This micro brewery in Brussels also functions as a museum for lambic brewing and has a tasting room for its products.  Both Cantillon and the lambic beers are covered extensively in any guide to the beer styles of the world, so I’ll just give you some personal impressions.

The concept is simple – you turn up at the brewery, enter and pay a 4 Euro entrance fee. You then get a leaflet explaining the brewing process, and you are free to wander around as long as you like. The start of the brewing process is like in any brewery, the difference comes at the point where you’d usually add the yeast. The lambic beers use spontaneous fermentation, which means that no yeast is added. Instead they expose the cooling wort to the open air, and yeast spores then, like Tinker Bell, come dancing on the breeze and settle in the beer. Theses spores could be anywhere in the environment, so they have to be extra careful when doing any alterations to the building. And they leave cobwebs and dust in some corner – the food control authorities are not too happy about that!

After the wild yeast has started to do its job, it’s time to fill the lambic into oak barrels, which, for the first three or four days, are overflowing with foam. After this has died down, a slow fermentation starts in the barrels, and this can go on for years.

Some of the lambic is bottled as geuze, some has fruit – cherries, raspberries or grapes – added in the process. At the end, a mix of new and old beers (up to three years in the cask) is bottled and sent to the market.

When you walk through this shrine to old fashioned brewing, you have the smell of beer evaporating everywhere, from open vessels and from barrels of various vintages. The strong smells tells you that this is a rather more expensive way of brewing than in large plants where everything is hermetically sealed to make sure you can bottle every drop.

And at the end you get to taste two or three varieties. The Geuze is a blend of 1, 2 and 3 year old lambics. It is more sour than bitter, with a lot of acid. You have no feeling of the malt or hops, it is a cider-like beverage, but extremely dry.

The Lou Pepe Kriek is their premium brand of cherry lambic. It is very smooth, with the cherries adding a new dimension. A little sweetness in the finish, but the sourness lingers, too. Very refreshing.

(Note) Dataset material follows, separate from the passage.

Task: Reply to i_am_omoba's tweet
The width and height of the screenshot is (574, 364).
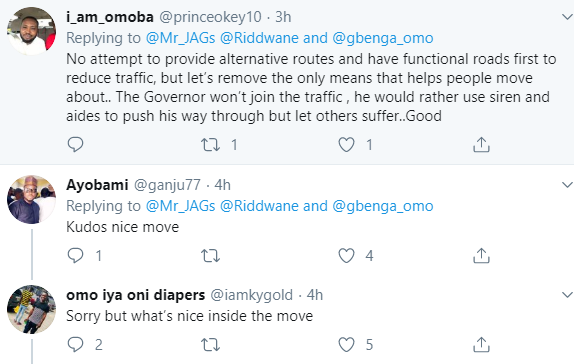Action: (x=75, y=144)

The last beer I tried was their Faro. This is lambic where they have added caramel and candy sugar. The yeast is still so potent that this will only keep for a few weeks. This was very sweet, had a peach-like fruitiness, but with the sourness underneath. A bit too syrupy for me, more interesting than outstanding. I guess that this was the form they drank much of the lambic in the old days, adding sugar as it suited the customers of a particular cafe.

You can get Cantillon lambics all over the world, and they even make special beers for other countries, with additions like blueberries and cloud berries.

If you want to really explore the world of beers, this is a family of beer styles you need to look into. Be warned, though, the sourness is not to every one’s liking.

I raise my glass to the enthusiasts who keep this running, keep it open to the public, and even sell their beers at a very nice price to people dropping by.